Reputation: 12272
Lets say I have a string of 4 numbers separated by space
1 4 16 28
# stored in $ids
So, to get the 4 number separately in four variables I was using
id1=$(echo $ids | sed -r "s/([0-9]+ ){0}([0-9]+) ?.*/\2/g")
id2=$(echo $ids | sed -r "s/([0-9]+ ){1}([0-9]+) ?.*/\2/g")
id3=$(echo $ids | sed -r "s/([0-9]+ ){2}([0-9]+) ?.*/\2/g")
id4=$(echo $ids | sed -r "s/([0-9]+ ){3}([0-9]+) ?.*/\2/g")
But the problem is, if the string has less then 4 numbers, the previous numbers are repeated.
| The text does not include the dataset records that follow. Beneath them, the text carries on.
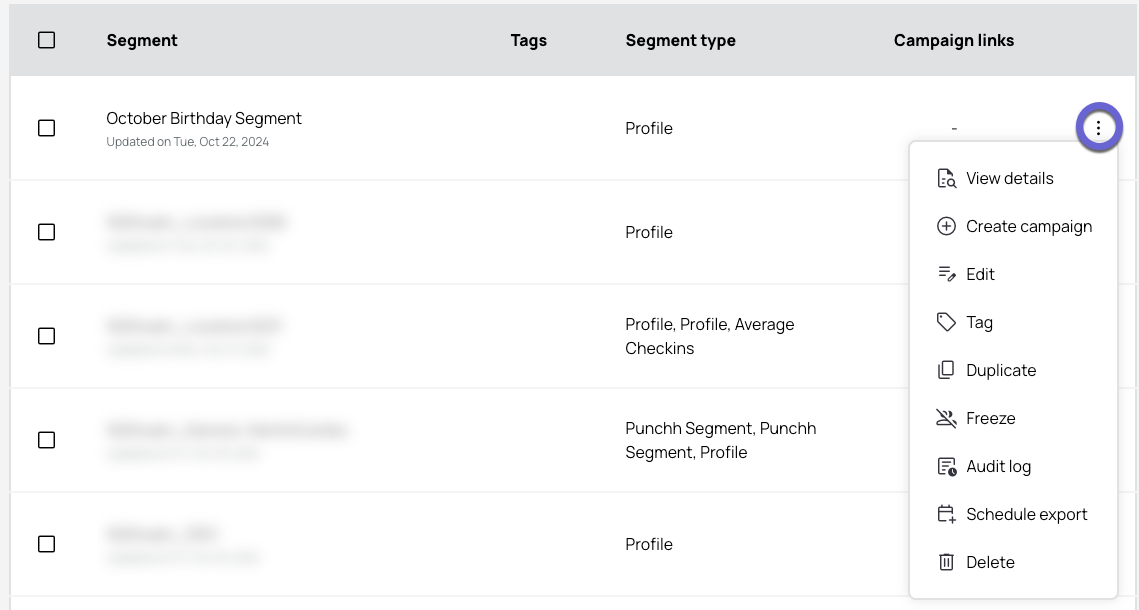Viewport: 1139px width, 610px height.
Task: Tick checkbox beside Punchh Segment row
Action: tap(46, 439)
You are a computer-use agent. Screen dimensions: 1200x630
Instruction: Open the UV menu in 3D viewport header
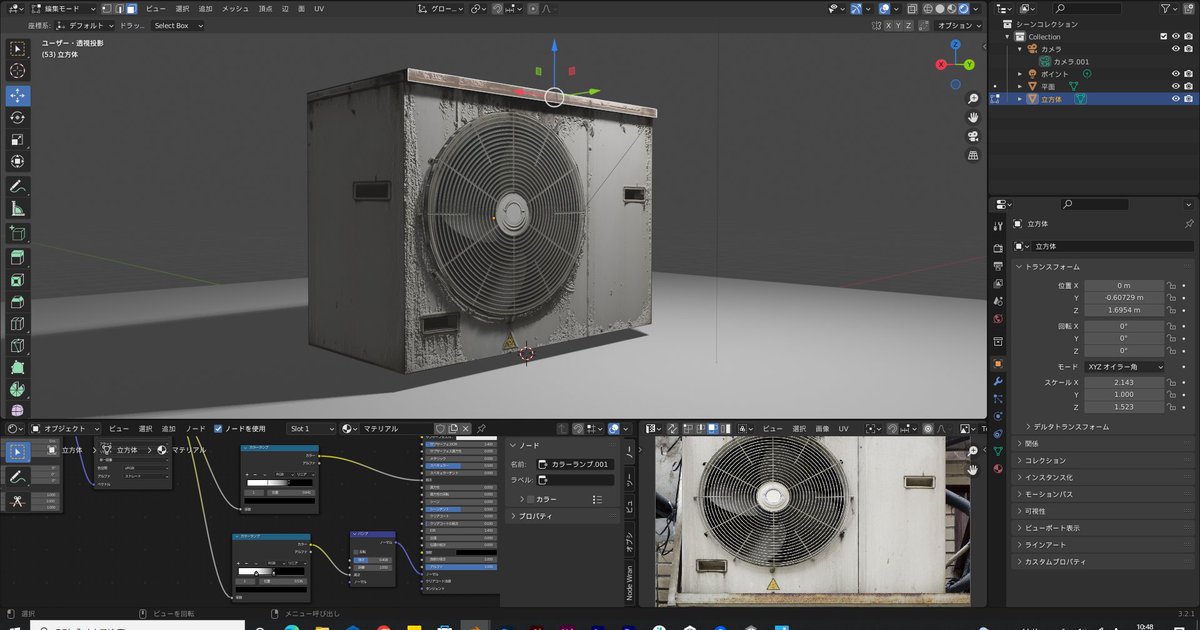(x=318, y=8)
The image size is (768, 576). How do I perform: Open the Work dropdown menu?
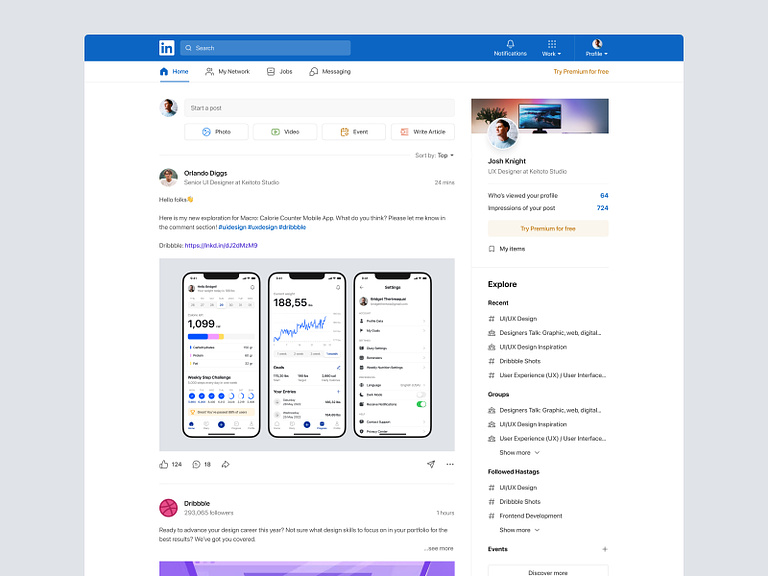551,48
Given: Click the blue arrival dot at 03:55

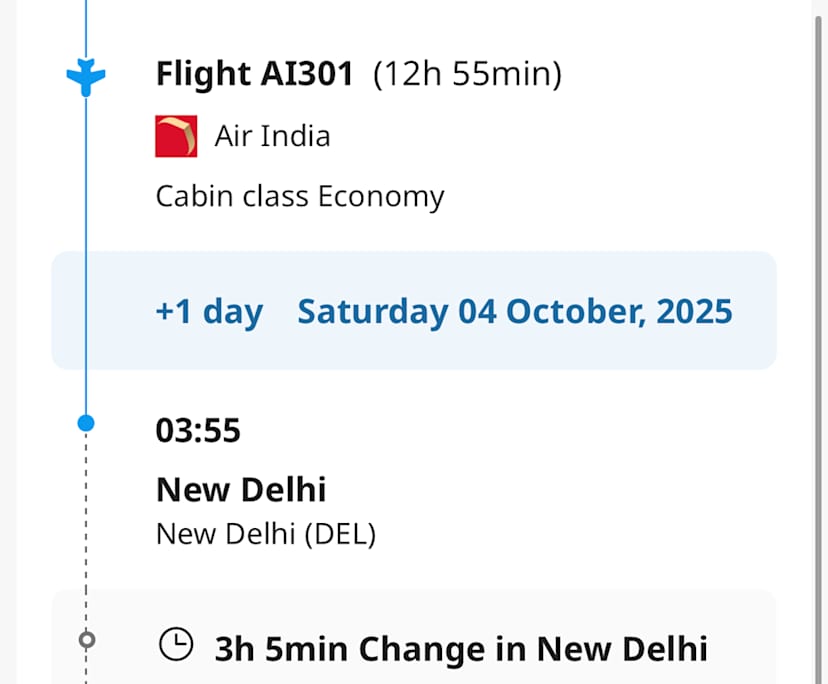Looking at the screenshot, I should point(86,424).

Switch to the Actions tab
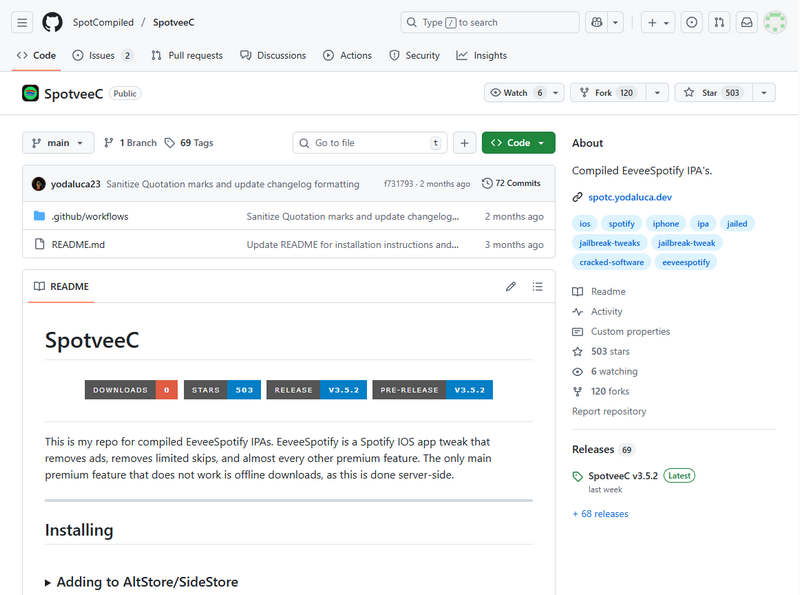point(347,56)
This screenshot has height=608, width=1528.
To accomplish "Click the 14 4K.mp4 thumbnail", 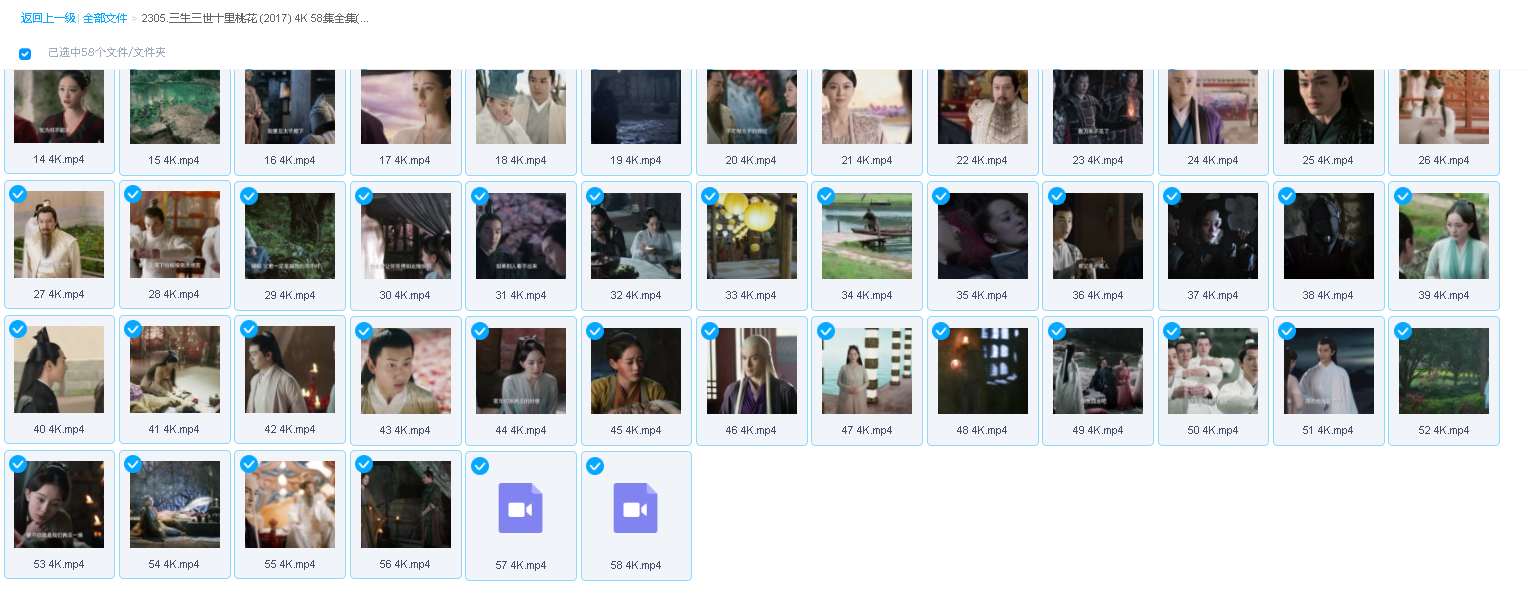I will pyautogui.click(x=59, y=106).
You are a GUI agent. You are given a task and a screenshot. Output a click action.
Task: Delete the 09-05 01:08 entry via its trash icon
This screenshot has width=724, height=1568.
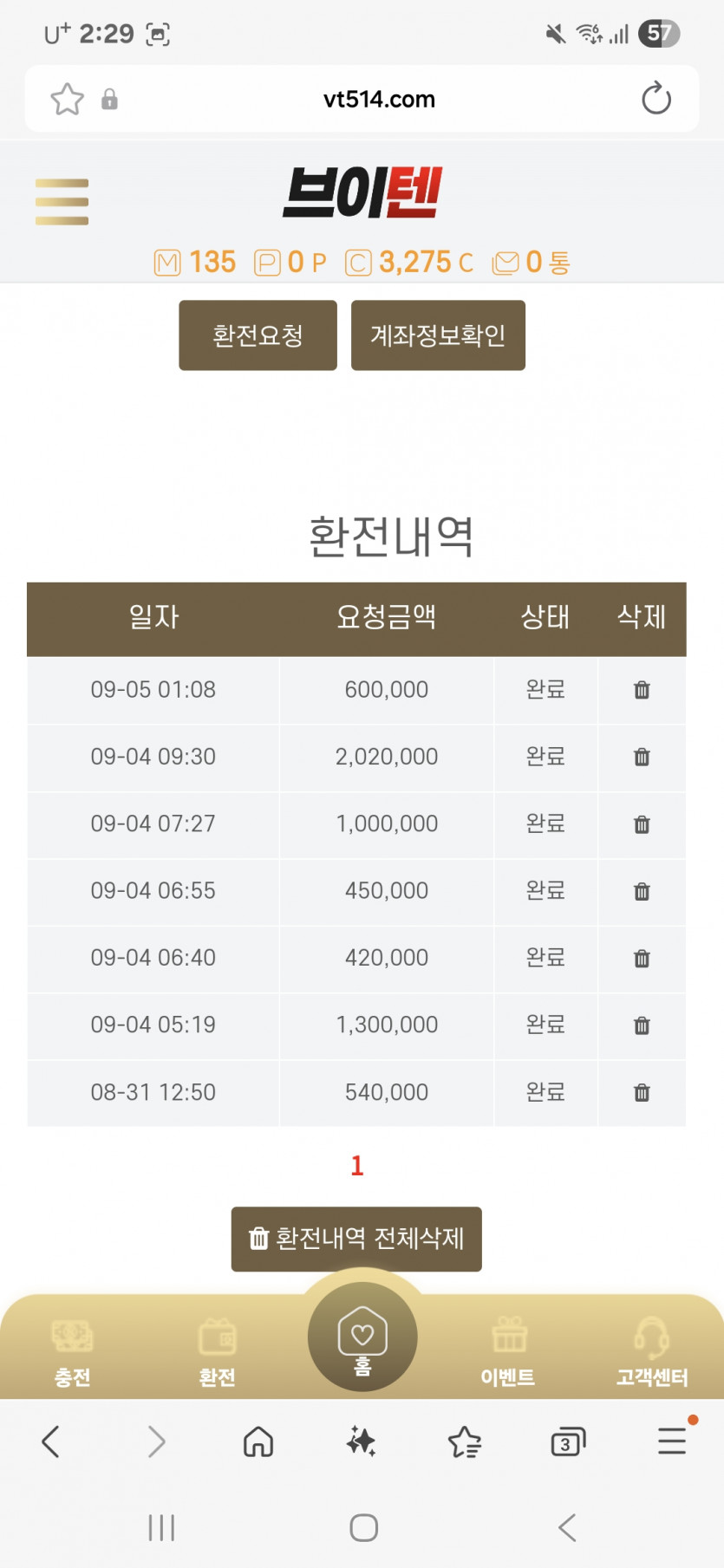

For example, if the string was
1
then what we will get is
id1=1
id2=1
id3=1
id4=1
What I want is that, if there are less numbers, then the extra variables should have the value 0
.
Is there a way to do that?
Note : I can only use sed
Upvotes: 1
Views: 110
Reputation: 532428
You don't need sed
. This will work in any POSIX-compatible shell:
read -r id1 id2 id3 id4 rest <<EOF
$ids 0 0 0 0
EOF
This will work for any number of values in ids
. The line in the here document will contain at least 4 values, regardless of the value of ids
, and any extra fields will be assigned to rest
and can be ignored.
Upvotes: 0
Reputation: 37464
Try this regex instead, it returns ""
if there is nothing to return:
$ echo 1 2 3 4 5 6|sed -r "s/^([0-9]+ *){0,3}//g;s/([0-9]+).*/\1/g;s/^$/0/g"
4
# change this latter value ^
$ echo 1 2 3|sed -r "s/^([0-9]+ *){0,3}//g;s/([0-9]+).*/\1/g;s/^$/0/g"
0
$
Upvotes: 1
Reputation: 74705
If you can use awk, you could try something like this:
$ awk 'function m(a) { return a ~ /^[0-9]+$/ ? a : 0 }
{ print m($1), m($2), m($3), m($4) }'
1 4 16 281 # input
1 4 16 281
1 # input
1 0 0 0
The function tests whether the field contains one or more digits, replacing with 0
if it doesn't.
The best way to get the output into separate variables depends on what you plan on doing with them later and your shell version.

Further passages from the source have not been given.